* Start Provided data *

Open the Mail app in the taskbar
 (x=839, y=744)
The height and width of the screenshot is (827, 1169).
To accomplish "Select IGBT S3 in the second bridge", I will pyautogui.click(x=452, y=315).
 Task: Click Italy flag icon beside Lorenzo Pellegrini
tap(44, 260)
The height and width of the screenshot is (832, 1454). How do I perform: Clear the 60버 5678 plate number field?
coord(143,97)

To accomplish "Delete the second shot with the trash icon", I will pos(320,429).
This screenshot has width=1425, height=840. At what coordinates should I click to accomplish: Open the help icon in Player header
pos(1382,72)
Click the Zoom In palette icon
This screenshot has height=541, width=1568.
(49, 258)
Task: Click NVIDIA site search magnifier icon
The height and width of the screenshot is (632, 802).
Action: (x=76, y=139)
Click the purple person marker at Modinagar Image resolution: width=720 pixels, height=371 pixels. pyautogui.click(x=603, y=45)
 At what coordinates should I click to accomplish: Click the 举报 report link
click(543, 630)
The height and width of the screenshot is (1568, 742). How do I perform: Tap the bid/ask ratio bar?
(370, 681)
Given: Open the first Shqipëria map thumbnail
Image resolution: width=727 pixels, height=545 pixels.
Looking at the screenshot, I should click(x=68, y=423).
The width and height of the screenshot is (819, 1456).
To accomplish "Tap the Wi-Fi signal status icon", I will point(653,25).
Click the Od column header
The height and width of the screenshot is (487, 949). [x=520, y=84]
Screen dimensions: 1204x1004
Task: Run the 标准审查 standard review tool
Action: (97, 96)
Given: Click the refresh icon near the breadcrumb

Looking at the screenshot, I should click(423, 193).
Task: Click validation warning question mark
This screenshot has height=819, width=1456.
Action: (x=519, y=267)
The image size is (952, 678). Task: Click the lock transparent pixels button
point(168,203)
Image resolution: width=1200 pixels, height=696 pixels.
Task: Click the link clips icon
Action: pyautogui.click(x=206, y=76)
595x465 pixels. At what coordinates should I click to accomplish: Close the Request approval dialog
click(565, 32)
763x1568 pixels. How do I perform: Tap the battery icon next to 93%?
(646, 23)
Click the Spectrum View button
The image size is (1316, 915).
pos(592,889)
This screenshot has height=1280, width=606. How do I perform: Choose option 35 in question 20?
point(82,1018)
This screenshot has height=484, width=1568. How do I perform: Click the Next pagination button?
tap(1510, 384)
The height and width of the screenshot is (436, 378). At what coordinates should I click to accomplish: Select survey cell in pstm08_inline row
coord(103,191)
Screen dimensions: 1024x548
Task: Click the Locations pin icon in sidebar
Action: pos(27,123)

* End Provided data *

__Requirements__
Please rewrite the lines from the line with "Given: Open the first Shqipëria map thumbnail" to the line with "tap(1510, 384)", substituting "control" for each "button" and leaving everything else unchanged.

__Correct answer__
Given: Open the first Shqipëria map thumbnail
Image resolution: width=727 pixels, height=545 pixels.
Looking at the screenshot, I should click(x=68, y=423).
The width and height of the screenshot is (819, 1456).
To accomplish "Tap the Wi-Fi signal status icon", I will point(653,25).
Click the Od column header
The height and width of the screenshot is (487, 949). [x=520, y=84]
Screen dimensions: 1204x1004
Task: Run the 标准审查 standard review tool
Action: (97, 96)
Given: Click the refresh icon near the breadcrumb

Looking at the screenshot, I should click(423, 193).
Task: Click validation warning question mark
This screenshot has height=819, width=1456.
Action: (x=519, y=267)
The image size is (952, 678). Task: Click the lock transparent pixels control
point(168,203)
Image resolution: width=1200 pixels, height=696 pixels.
Task: Click the link clips icon
Action: pyautogui.click(x=206, y=76)
595x465 pixels. At what coordinates should I click to accomplish: Close the Request approval dialog
click(565, 32)
763x1568 pixels. How do I perform: Tap the battery icon next to 93%?
(646, 23)
Click the Spectrum View control
The image size is (1316, 915).
pos(592,889)
This screenshot has height=1280, width=606. How do I perform: Choose option 35 in question 20?
point(82,1018)
This screenshot has height=484, width=1568. How do I perform: Click the Next pagination control?
tap(1510, 384)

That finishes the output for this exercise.